No Brasil, mesmo diante desta prevalência de entendimento médico-jurídico mundial, os Tribunais vêm aplicando medidas distintas para tais tipos de criminosos. Existindo julgados que acatam o entendimento acima, considerando tais indivíduos imputáveis, e de acordo com a gravidade do crime, sendo privados de liberdade e recolhidos a presídios com criminosos comuns; e outros que baseiam suas sentenças no art. 26, do Código Penal, aplicando a semi-imputabilidade (que não exclui a culpabilidade) àqueles que, ao tempo do crime, possuam sua capacidade de discernimento prejudicada, em razão de transtornos de personalidade, passando a gozar do benefício de possível diminuição de pena, variando de um a dois terços, conforme dispositivo acima. Ou, ainda, ter a pena substituída por medida de segurança, sendo recolhidos a hospitais de custódia para tratamentos, observado o disposto em lei.
Tais tratamentos e sentenças distintas, muitas vezes equivocadas, são nada menos que frutos de uma Lei, se não ultrapassada no todo, pelo menos desatualizada diante deste novo universo criado ao longo das últimas décadas, e que carece da inserção das novas abordagens do crime e do agente que o comete, de forma a desentravar nosso sistema carcerário e criar novas formas de avaliações e aplicações das penas, novo dispositivo penal, ou aplicar de forma efetiva e eficaz as já existentes e não utilizadas padronizadamente.
No Brasil, os condenados, independentemente do crime cometido, quase que em sua totalidade, são vistos pelo Estado de modo homogêneo. Resultando esquecido nas penitenciárias o princípio da individualização da pena, sendo cada vez mais comum que pessoas com personalidades e condutas distintas, venham recebendo um tratamento igualitário.
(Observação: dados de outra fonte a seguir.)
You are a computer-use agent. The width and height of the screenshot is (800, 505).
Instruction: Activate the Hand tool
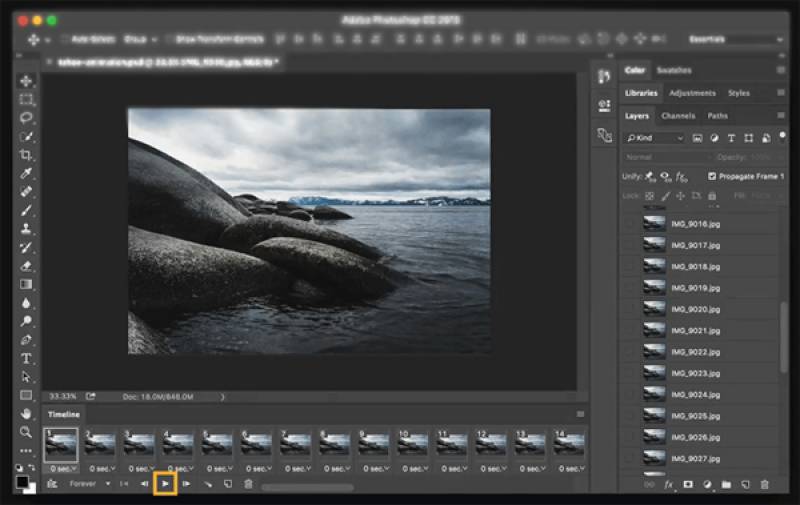click(27, 413)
Diante da disparidade dos tratamentos dados pelo nosso Sistema Penal, e por todo o apresentado, faz-se necessária a busca por uma adequação e padronização das normas aplicadas a esse universo complexo de pessoas.
Referências
FIORELLI, José Osmir; FIORELLI, Maria Rosa; MALHADAS JUNIOR, Marcos Julio Olivé. Psicologia jurídica. 5. ed. São Paulo: LTr, 2014.
SILVA, Ana Beatriz Barbosa. Mentes perigosas: o psicopata mora ao lado. Rio de Janeiro: Objetiva, 2008. 218 p.